Back on December 15th, we got a look at the internals of a SICK Laser Rangefinder (LIDAR), a $6k device that employs a single laser diode to produce ~6000 points per second (~600 points per scan at ~10Hz) over a 180° field-of-view. Now, we can compare that to the Rolls Royce of Laser Rangefinders -- the Velodyne Lidar, a $75k device employing 64 laser diodes to produce 1.3 million data points per second with a 360° horizontal field-of-view and a 26.8° vertical field-of-view. Below is a video of Bruce Hall, President of Velodyne LIDAR, demonstrating the HDL-64E in operation and taking a look at its internals. It may not be a complete disassembly (it does cost $75,000 afterall!), but it does provide some interesting insights into the Velodyne's internals.
You may recall that the Velodyne (below left) is a popular fixture on DARPA Urban Grand Challenge vehicles, producing the characteristic concentric laser scans (below right) that proved useful in everything from obstacle avoidance to curb and lane detection.
So let's dig a little deeper and show how this amazing sensor functions. First (below left) is an image showing the characteristic front lens assembly. Notice that there are two "blocks" -- a top and a bottom, which each contain 32 laser diodes (for a total of 64). The laser beams exit the device on the outer lenses and return to photo-detectors through the middle lenses, using time-of-flight (TOF) to determine distance. Below right is a view of the rear of the device.
There are a couple of interesting structures to note in the rear of the Velodyne. For example, there are four banks of laser diodes, each containing 16 lasers; in the image (below left), Bruce is pointing to the "top right" laser diode bank. The lasers are precisely (and painstakingly?) aligned with avalance photodiodes (a semiconductor approximation to a photo-multiplier tube) contained on a PCB behind the central lens. Bruce is pointing to the top avalance photodiode board in the image (below center). All of the timing, control, and reception signals are routed to a "main PCB" just under the top of the device.
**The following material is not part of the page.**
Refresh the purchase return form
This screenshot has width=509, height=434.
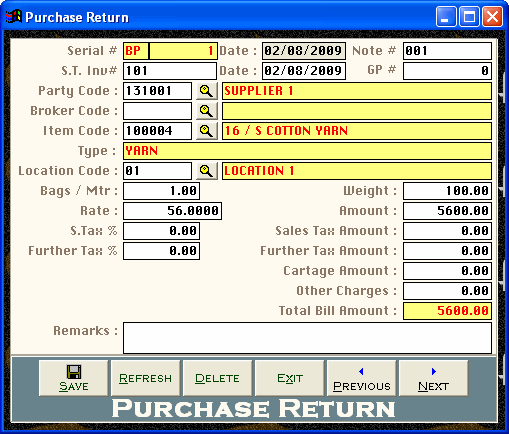[146, 378]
Finally, counter-balancing weights are employed to keep the entire (spinning) system stable -- they are being pointed to in the image (below right).
OK, enough chatter. You can watch the video if you like.
So, I have a few questions about the resiliency of these sensors... Among my questions:
Anyway, it is a very compelling sensor -- I wish I could afford one.
Credit to Robot Central for pointing out this video.
Comments
12:32 am
I am excited to see that Velodyne's official homepage links to this post (see the link for "HDL-64E Product Demonstration"). While on their hompage, I was also reminded of the very cool, Grammy-Nominated RadioHead Music Video (see below) for the song "House of Cards" that features Velodyne-generated 3D point-clouds in addition to spatial data from Geometric Informatics' camera system.
To me, the most curious part of the video is where you can clearly make out the power lines in the urban point-clouds! Power lines are generally quite small, making them difficult to resolve at large distances, yet the Velodyne seems to see them just fine -- impressive! For those who are curious how this music video was produced, check out the video about the production below.
Finally, the processing source code and LIDAR scan data to build your own visualizations is available from Google Code, along with a fun web-app that lets you interactively explore a LIDAR scan. When I get some spare time, I'll have to go take a look at how they're doing their cloud visualization -- most of the systems I've used are based on an OpenGL desktop application.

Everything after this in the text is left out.